The purpose of positioning is to keep the assembled part (or parts) from moving freely in the required position. This means that the degree of freedom of the part to be assembled is constrained.
Any spatial object has six degrees of freedom in space, i.e. movement along three axes and rotation around them. For a part to have a fixed and constant position, the six degrees of freedom of the part must be restricted. For each degree of freedom restricted, the part comes into contact with a support point on the fixture, and restricting six degrees of freedom creates six support contact points. This method of limiting the six degrees of freedom of a part to six points is known as the six-point positioning principle.
The diagram above shows the complete positioning of a rectangular part. xoz plane corresponds to three points limiting three degrees of freedom of the part (movement in the y-axis direction and rotation around the x and z axes). xoz plane is the main support surface of the rectangular part, while the surface of the part it contacts is called the main positioning reference (the large and dominant plane on the part). zoy plane limits two degrees of freedom of the part (movement in the x-axis direction and rotation around the y-axis). The zoy plane is the guiding support surface of the rectangular part and the surface that touches it is called the guiding datum (the narrow, long plane of the workpiece). xoy plane restricts only one degree of freedom of the part (movement in the z-axis). xoy plane is the thrust support surface of the rectangular part and the surface that touches it is called the thrust data (the tiny plane of the workpiece). plane).

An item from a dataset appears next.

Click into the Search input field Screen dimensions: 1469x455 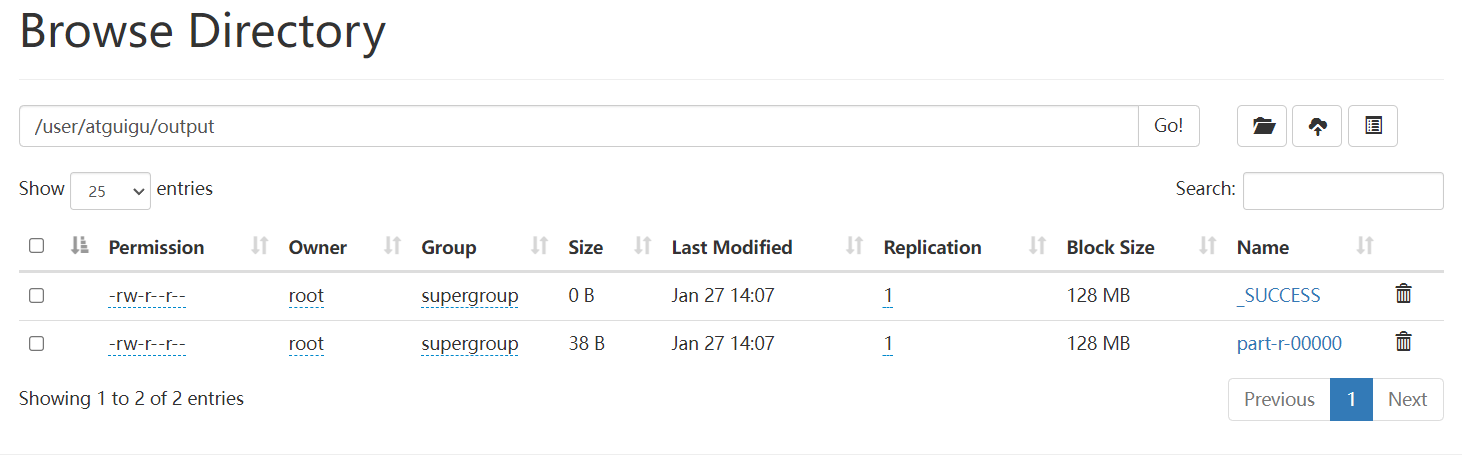coord(1343,191)
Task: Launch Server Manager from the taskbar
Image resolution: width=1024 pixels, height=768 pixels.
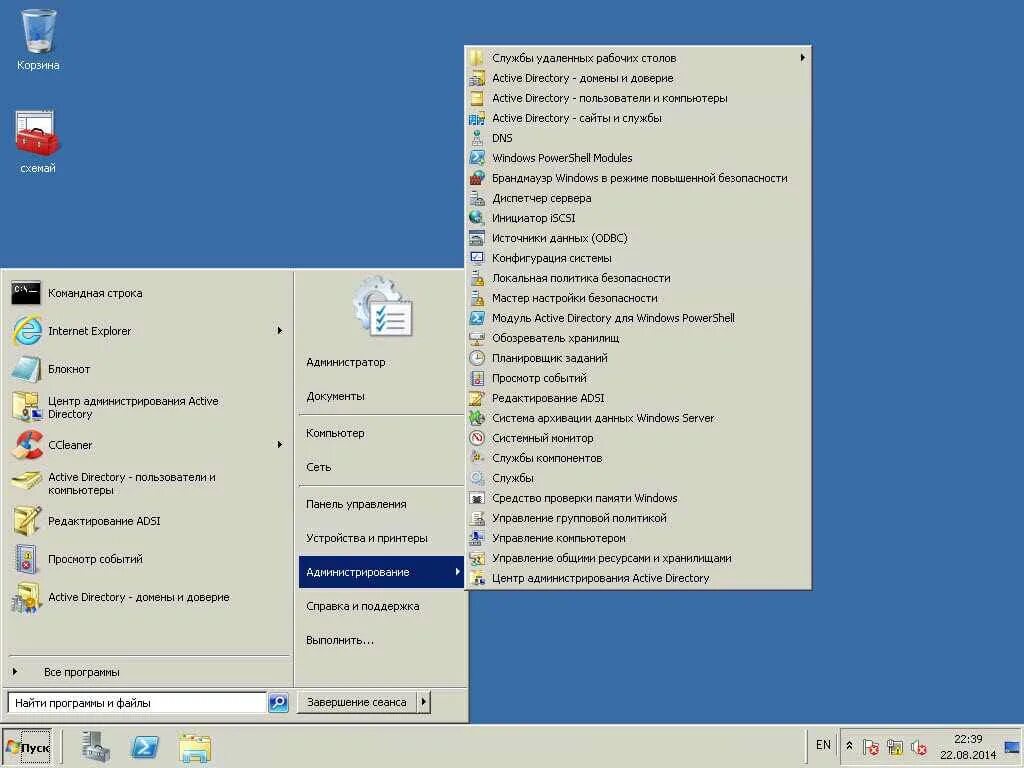Action: pyautogui.click(x=95, y=747)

It should be noted that due to the different forms of steel structures and the many parts, the positioning points should be set in conjunction with the actual situation. The six-point positioning rule described above means that a part can be constrained to all its degrees of freedom using six support points. When a number of parts are combined together, a surface of part A can be used as the positioning reference surface of part B. A surface of part B can be used as the positioning reference surface of part C. This is a common situation for parts positioning during steel assembly. Therefore, the positioning of parts in steel assembly is not every part to be implemented in the fixture six-point positioning.
The face of the part in contact with the assembly platform is called assembly datum. It is equivalent to the primary positioning datum in six-point positioning. In general, the assembly reference surface can be selected according to the following principles:
1. The shape of the metal structure has a flat surface and a curved surface, the plane should be used as the assembly reference surface.
2. When there are several planes on the assembly, the larger plane should be selected as the assembly reference surface.
3. According to the role of the metal structure, the most important surface should be selected as the assembly reference surface, such as the machined surface.
4. The chosen assembly datum surface should be able to facilitate the positioning and clamping during the assembly of the part. Parts in the assembly process, if there is more than one surface can be the assembly reference surface, should be based on the actual production process to select the best surface as the assembly reference surface.